Come nel caso della Jungfraubahn svizzera, la ferrovia che trasporta i turisti fino ai 3.454 metri dello Jungfraujoch, in mezzo ai ghiacciai. «Con le dovute proporzioni - scrive luca Gibello -, la vicenda delle vie ferrate si può leggere come una puntuale diramazione di quell’epopea».

E da questo punto di partenza, il libro offre una panoramica cronologica molto interessante dell’allestimento di percorsi attrezzati (sentieri con attrezzature limitate ad alcuni punti) e soprattutto di vie ferrate (percorsi alpinistici resi accessibili grazie alle attrezzature).

Simboleggiato dalla Via delle Bocchette, nata negli anni Trenta del Novecento senza toccare le vette del Brenta, il primo periodo di diffusione delle ferrate nel Trentino è stato preceduto, al di fuori della provincia e soprattutto sul versante nord delle Alpi, da una quantità di percorsi divenuti celebri.

Come il sentiero dotato di scale che dal Settecento, in Svizzera, collega Albinen e Leukerbad. O come la via ferrata dell’Hocher Dachstein, in Austria, realizzata nel 1843. Sulle Alpi italiane, informano gli autori, il primo sentiero attrezzato risale al 1891-92, opera del Cai intitolata a Giacomo Bove, sul Monte Zeda fra la Valgrande e il Lago Maggiore.

Un impulso alla realizzazione di questo tipo di percorsi arriva poi con la Prima guerra mondiale combattuta in montagna (passerelle, corde, funi e lavori in roccia vengono ampiamente utilizzati per attrezzare le postazioni in quota), ed oggi sulle Dolomiti si trovano svariati esempi di ferrate che ricalcano percorsi aperti nei luoghi dove si è combattuto il conflitto del 1915-18.

Se la Via delle Bocchette appartiene al periodo del primo dopoguerra, ferrate come quella del Mangart segna negli anni Cinquanta del Novecento il secondo periodo post bellico.
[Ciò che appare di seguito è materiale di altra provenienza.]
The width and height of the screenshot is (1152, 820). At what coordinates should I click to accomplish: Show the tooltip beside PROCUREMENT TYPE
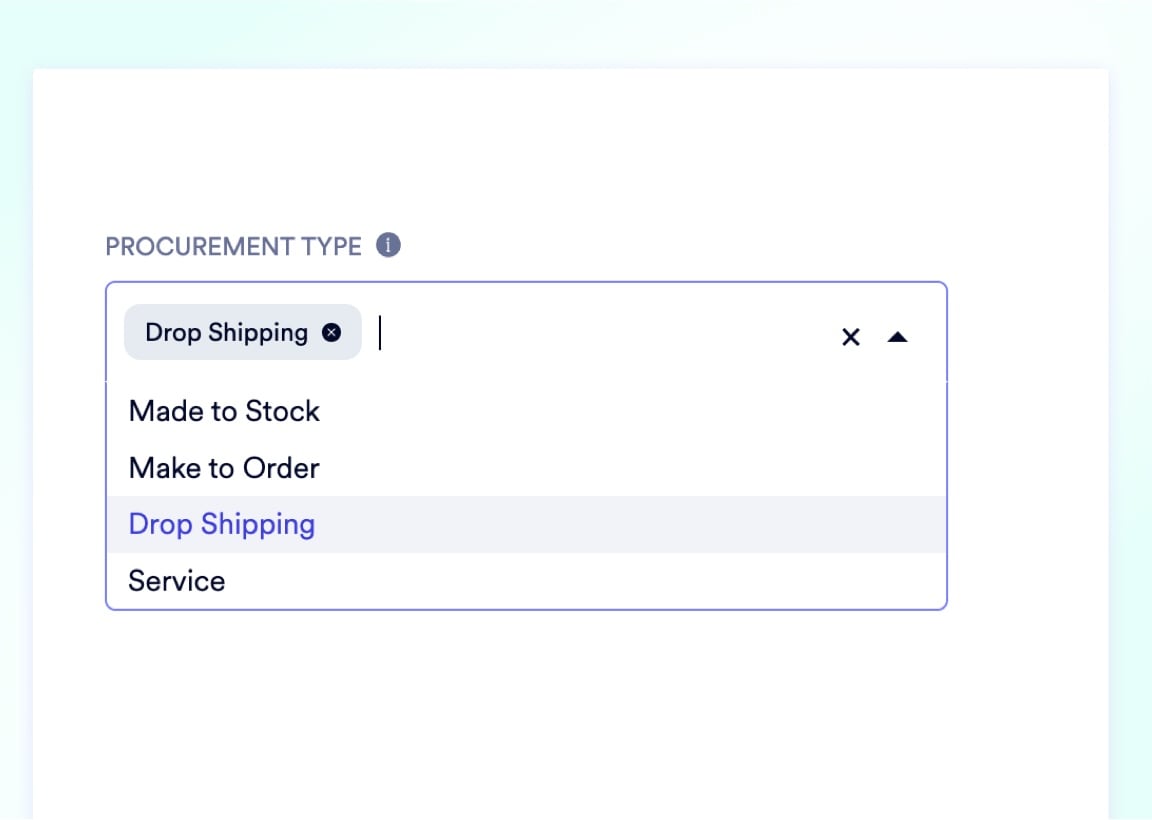tap(388, 245)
Con il boom economico e la diffusione dell’alpinismo, poi, le vie ferrate si affacciano a quote più basse e dagli anni Settanta si realizzano percorsi tecnicamente più impegnativi, come la ferrata Costantini in provincia di Belluno.

Negli anni che seguono vengono portate a compimento vie ferrate di bassa quota, mentre negli ultimi anni sono nati percorsi connotati da passaggi divertenti e atletici, come ponti tibetani o scale sospese.

Gli autori ne parlano nel capitolo dedicato alla montagna intesa come parco ludico, mentre il presidente del Collegio delle guide alpine - maestri di alpinismo della provincia di Trento, Gianni Canale, firma nelle ultime pagine un capitolo intitolato «Alla ricerca degli equilibri: le guide alpine e le vie ferrate».

A prescindere dalle opinioni personali sulle vie ferrate, il libro «La montagna addomesticata» rappresenta un interessante contributo su di un fenomeno che non sembra essersi esaurito, come dimostrano le realizzazioni più recenti.